Mistral Poised to Raise New Funding at $6 Billion Valuation to Drive LLM Innovation
The model wars enter a new phase with the new entrants making waves
The Wall Street Journal reported earlier today that Mistral is about to close a funding round of about $600 million at a valuation of $6 billion. Previous investors LightSpeed Ventures and General Catalyst are said to be leading the round along with participation from DST, according to TechCrunch.
The $6 billion figure is post-money, so it suggests the current valuation is about $5.4 billion, up from an anticipated $5 billion a few weeks ago. More impressively, the new valuation is nearly triple the $2 billion the company secured in a December 2023 funding of $415 million. The new funding will help Mistral stand out from key open-source competitors and may lead to the ability to train larger models.
Mistralmentum
Mistral has been riding a wave of momentum since that funding round. It introduced several open-source large language models (LLM), including Mitxtral 8x7B and 8x22B. It also launched a “flagship” model called Mistral Large and landed a “multiyear partnership” with Microsoft that brought its models to Azure. AWS and Google also provide access to a couple of Mistral’s models and some people believe that company backers were instrumental in scaling back some regulations in the EU AI Act.
The company is not trying to take on OpenAI and Anthropic today. Instead, Mistral is focused on the intersection of LLM performance and computational efficiency. In an interview on the Unsupervised Learning podcast in March, Mistral CEO Arthur Mensch commented:
The important thing for us is total cost of ownership so if you have more flops and the flops at the end of the day are are less expensive that's great because you can train larger models.

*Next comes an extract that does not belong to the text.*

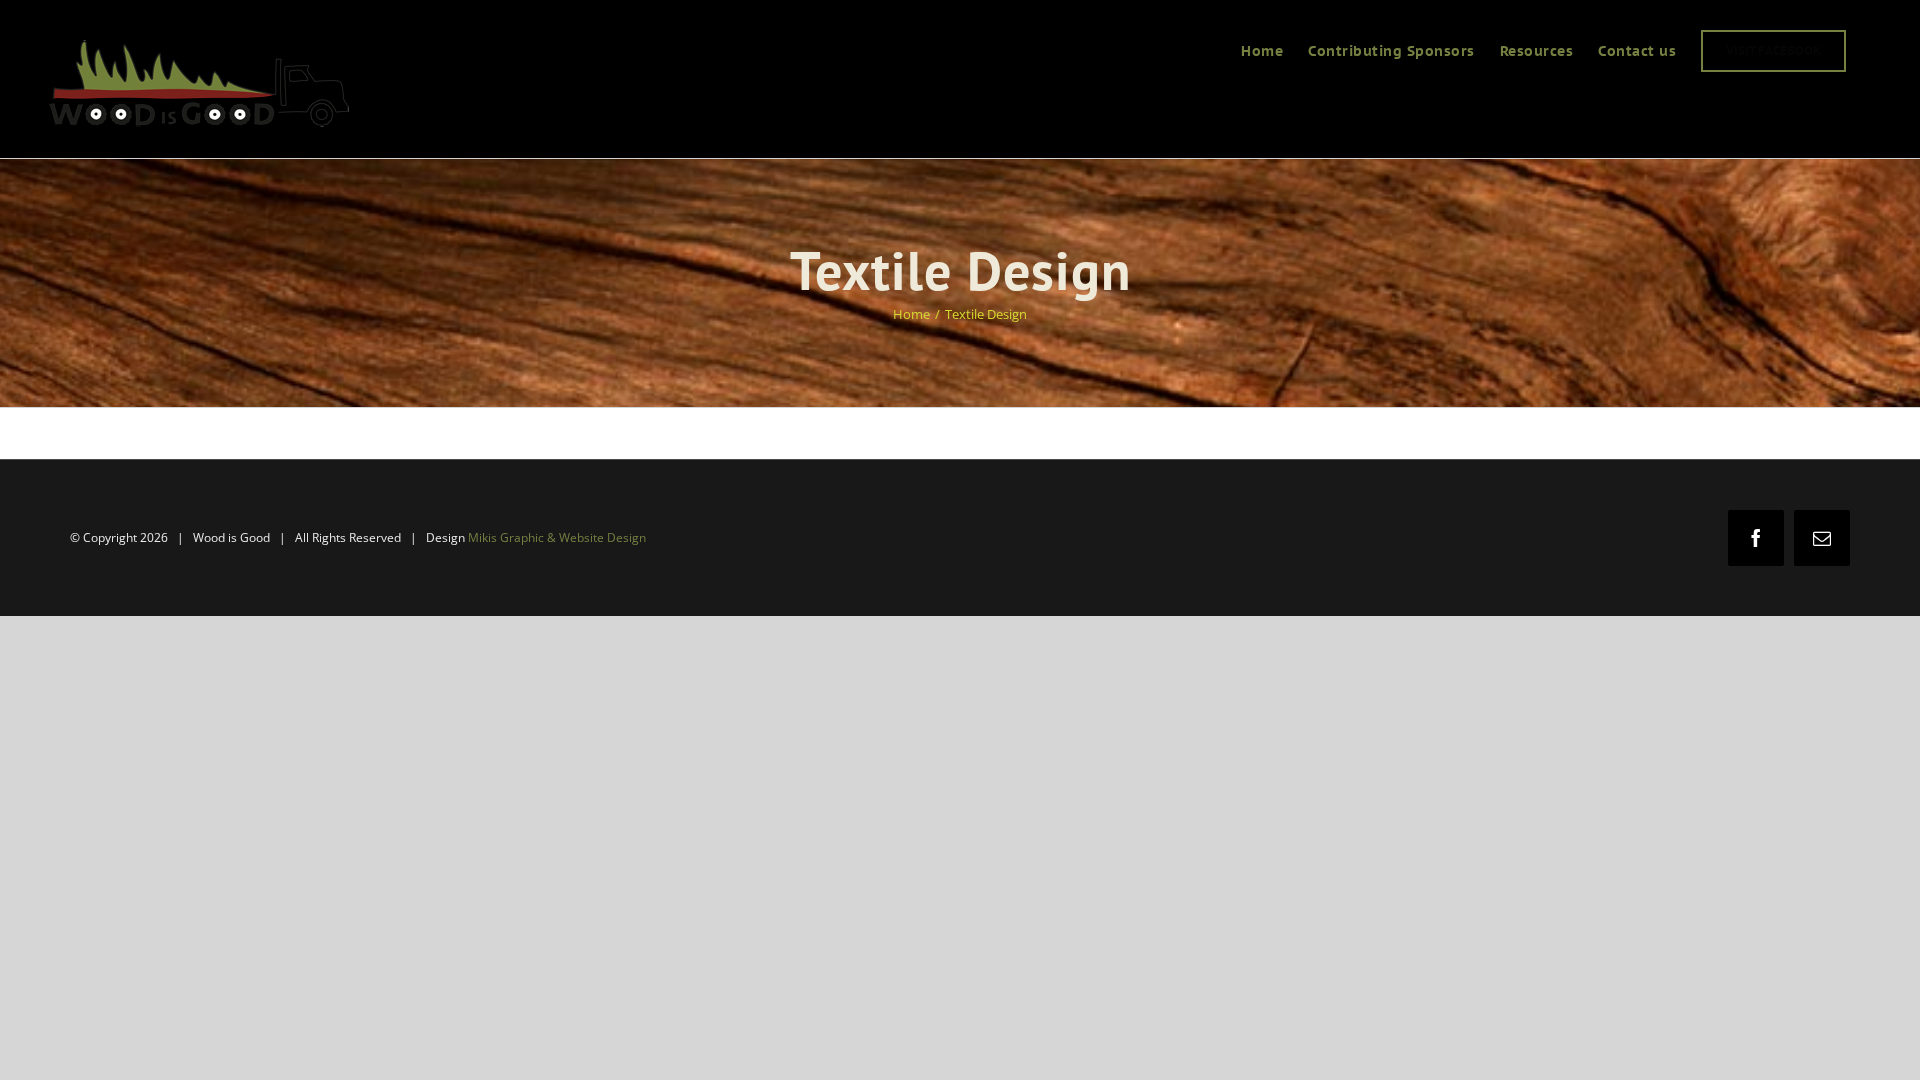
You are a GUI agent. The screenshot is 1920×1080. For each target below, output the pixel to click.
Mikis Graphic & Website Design (557, 537)
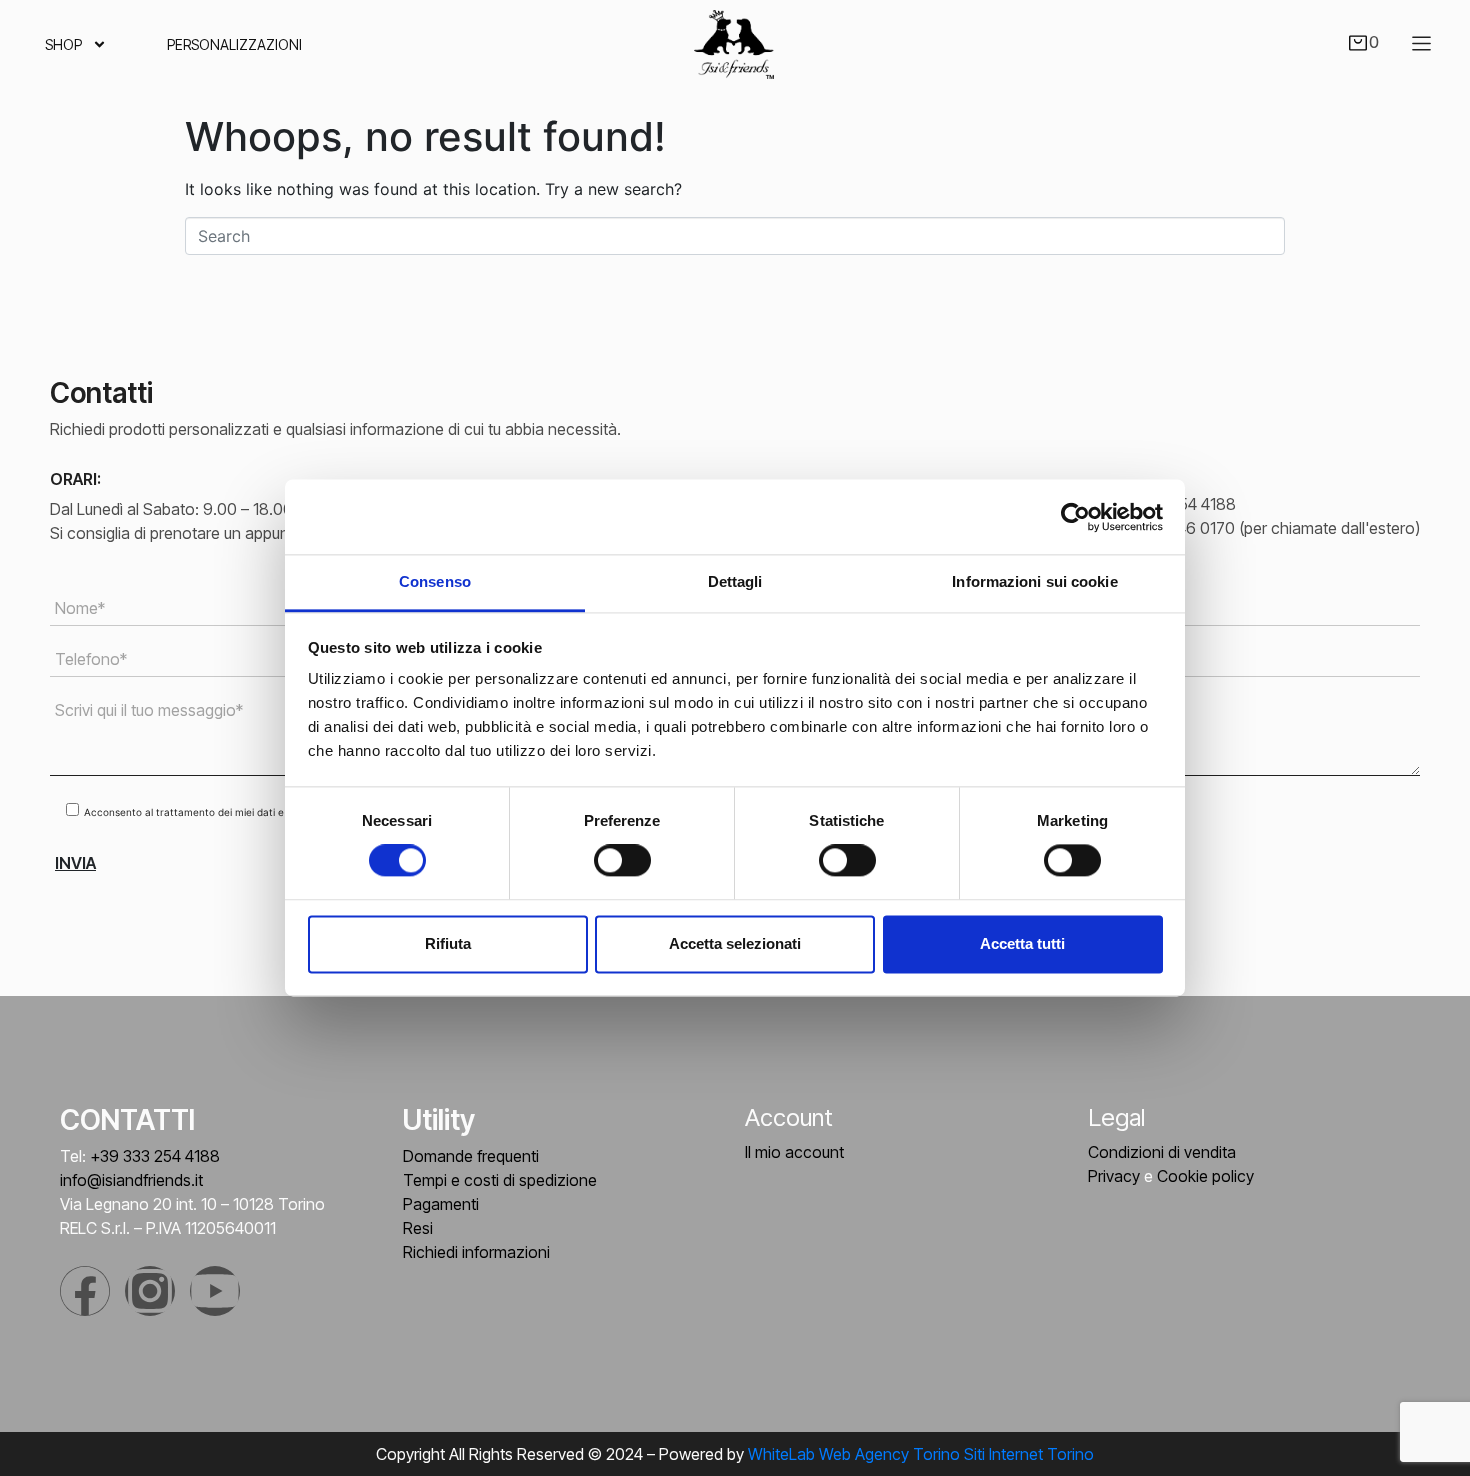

Mistral is differentiating based on its cost-efficient models, open-source support, and EU headquarters. These factors have combined with strong performance compared to other small and open-source LLMs to become a popular consideration among enterprise buyers. The company has landed several large customers, particularly in the EU, and many Azure users are considering Mistral, along with Microsoft’s new Phi-3 models, as options to power specialized AI agents and as alternatives to more expensive OpenAI models.
Cash Competition
The LLM performance competition is fierce among the foundation model developers. Each week, new AI models claim to beat OpenAI’s GPT-3.5 or GPT-4 model. News from Google and OpenAI next week is likely to continue the trend. We are also seeing new performance competition categories for open-source, cost-efficient, low latency, and small models. However, another important factor is the competition for cash and access to GPUs for model training.
Another comment by Mensch from the Unsupervised Learning podcast spoke to the importance of cash-on-hand for competing in the LLM market:
We expect to be able to ship better models with better compute going forward. A startup can’t just buy 350k [NVIDIA] H100s. That's kind of expensive. So, there's also a question of unit economics like how do you make sure that $1 that you spend on compute in training eventually accrues to more than $1 in in revenue? Being efficient with the training compute is actually quite key in having a valid business model at the end of the day.
Meta also provides open-source LLMs, and it has purchased the equivalent of more than 350,000 NVIDIA H100s. Mistral may not be able to compete with the type of war chest that Meta can bring to bear, but it still needs to fund model training before it generates revenue from inference jobs.
X.ai and Mistral have shown that LLM innovation cycles are accelerating. Both companies have delivered high-performing models in months and quickly caught up with competitors that have been in the market for far longer. Mistral has momentum. It’s progress also suggests other new entrants could still make a big impact in the LLM segment as long as they can also access large quantities of VC funding.